▸ **Task prompt**
A word-for-word copy of the lines from the one holding "Given: Click the masked Password field" through the final line of the records below is the only output asked for.

▸ **Data for analysis**

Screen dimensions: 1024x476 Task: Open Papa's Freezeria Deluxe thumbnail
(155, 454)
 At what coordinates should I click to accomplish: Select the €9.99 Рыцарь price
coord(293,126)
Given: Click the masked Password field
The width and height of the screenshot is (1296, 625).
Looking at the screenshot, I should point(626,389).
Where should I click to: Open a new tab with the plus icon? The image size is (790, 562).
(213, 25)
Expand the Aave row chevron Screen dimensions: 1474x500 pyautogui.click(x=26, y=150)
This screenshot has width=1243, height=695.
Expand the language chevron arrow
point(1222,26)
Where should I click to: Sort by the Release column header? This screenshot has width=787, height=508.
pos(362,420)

▸ **Output**
Given: Click the masked Password field
The width and height of the screenshot is (1296, 625).
Looking at the screenshot, I should point(626,389).
Where should I click to: Open a new tab with the plus icon? The image size is (790, 562).
(213, 25)
Expand the Aave row chevron Screen dimensions: 1474x500 pyautogui.click(x=26, y=150)
This screenshot has width=1243, height=695.
Expand the language chevron arrow
point(1222,26)
Where should I click to: Sort by the Release column header? This screenshot has width=787, height=508.
pos(362,420)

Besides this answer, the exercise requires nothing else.